Diagnostic immobilier

Du mieux, mais…

Publié le : 16/09/2011 

Le gouvernement vient de présenter un plan de fiabilisation des diagnostics de performance énergétique, les DPE, qui entrera en vigueur le 1er janvier prochain. Mais au vu des enquêtes très alarmantes de Que Choisir, la partie n’est pas gagnée.

 

Un même logement classé en trois classes énergétiques différentes selon le diagnostiqueur, c’est le constat très alarmant de l’enquête publiée par Que Choisir en mars dernier. Une maison visitée par trois diagnostiqueurs a été classée en C par le premier, en D par le deuxième, en E par le troisième. Une autre en E, F ou G selon le professionnel ! Soit des consommations d’énergie du logement qui passent du simple au double. Effarant, d’autant que nous n’avons constaté aucune amélioration par rapport à la première enquête effectuée sur le sujet trois ans plus tôt, en 2008. Or les conséquences sont aujourd’hui beaucoup plus graves, puisque la classe énergétique du logement figure sur toutes les annonces immobilières et que le montant de l’éco-prêt à taux zéro pour l’achat de la résidence principale dépend de cette classe énergétique. Tel qu’il est aujourd’hui, le DPE biaise le marché immobilier au lieu de l’assainir, et peut causer un préjudice à de nombreux acquéreurs ou locataires.

Il existe pourtant une solution

Suite à nos enquêtes, le gouvernement a heureusement fini par prendre la mesure du problème. Il vient d’annoncer six mesures (voir l’encadré ci-dessous) afin d’améliorer les DPE et de les fiabiliser, avec entrée en vigueur au 1er janvier 2012. Elles vont incontestablement dans le bon sens car elles vont limiter l’ampleur des dérives.
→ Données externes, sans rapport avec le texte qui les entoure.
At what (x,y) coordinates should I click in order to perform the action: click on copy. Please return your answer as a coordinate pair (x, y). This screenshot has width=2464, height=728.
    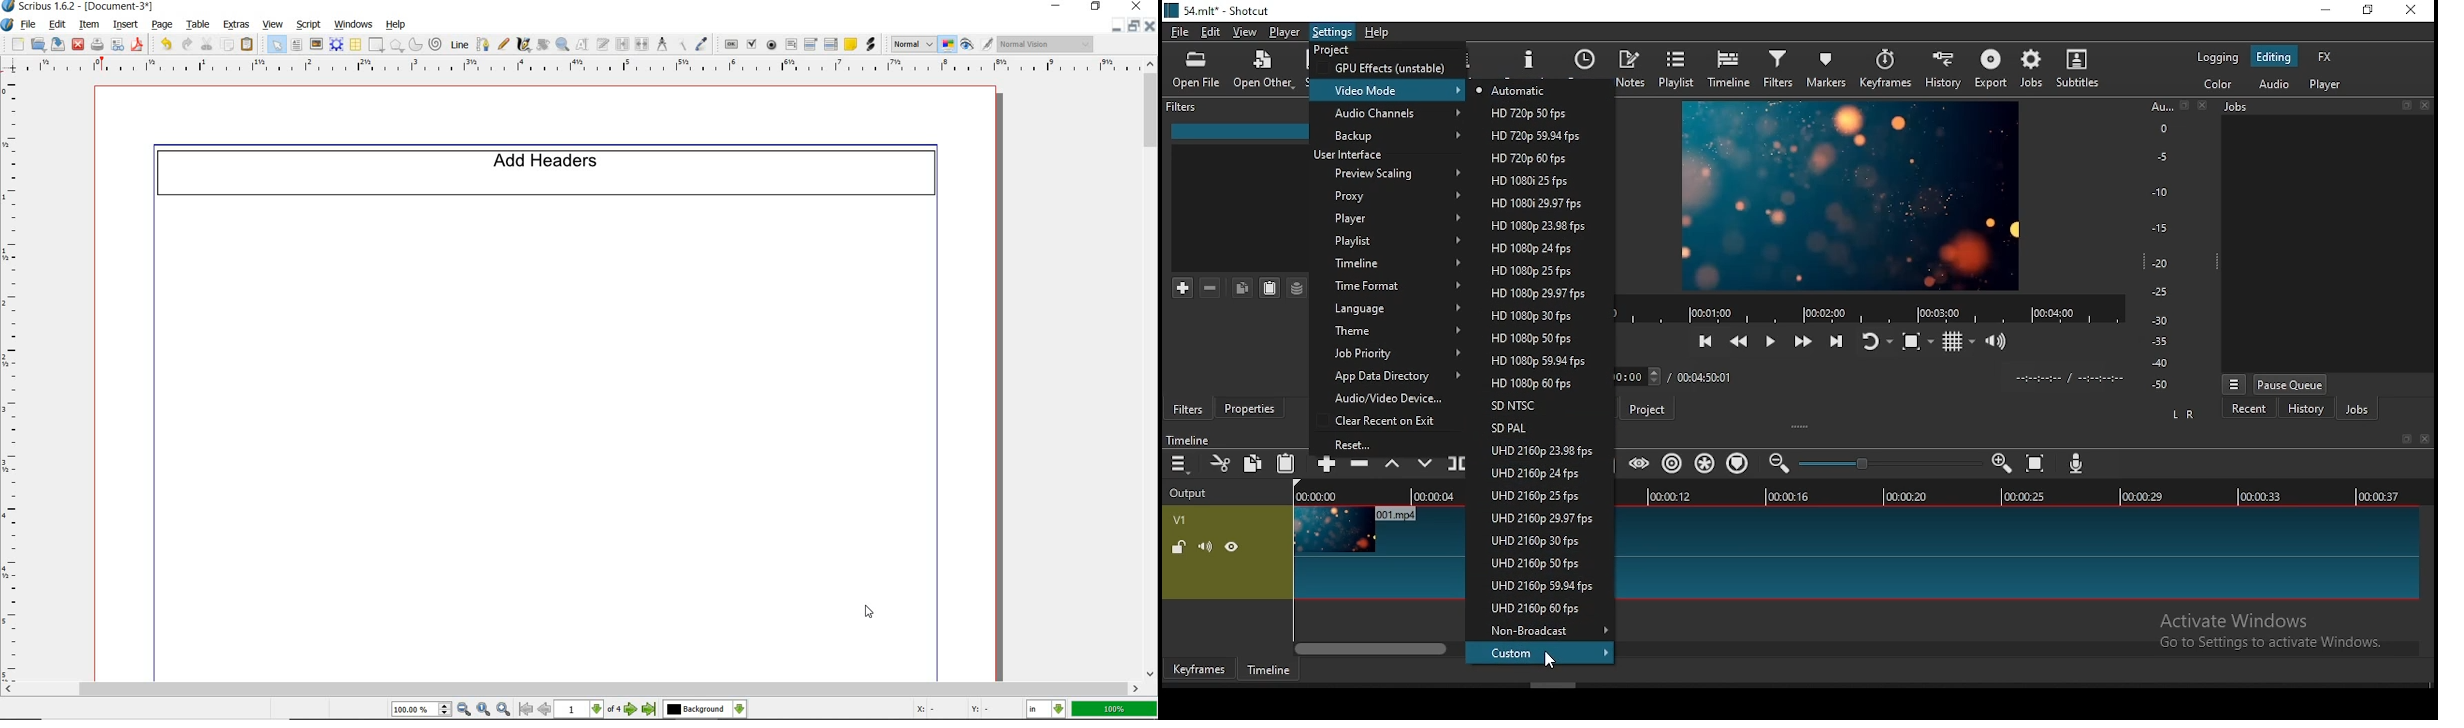
    Looking at the image, I should click on (228, 46).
Mais elles ne suffiront pas à fiabiliser les DPE rapidement. Il existait pourtant un moyen radical de les améliorer à court terme, l’UFC-Que Choisir l’avait proposé, c’était de leur donner la même valeur juridique qu’aux autres diagnostics immobiliers obligatoires en cas de transaction. Autrement dit de les rendre opposables entre l’acquéreur et le vendeur pour que la responsabilité du diagnostiqueur soit engagée en cas de diagnostic erroné. Le gouvernement n’a pas retenu cette proposition, dommage.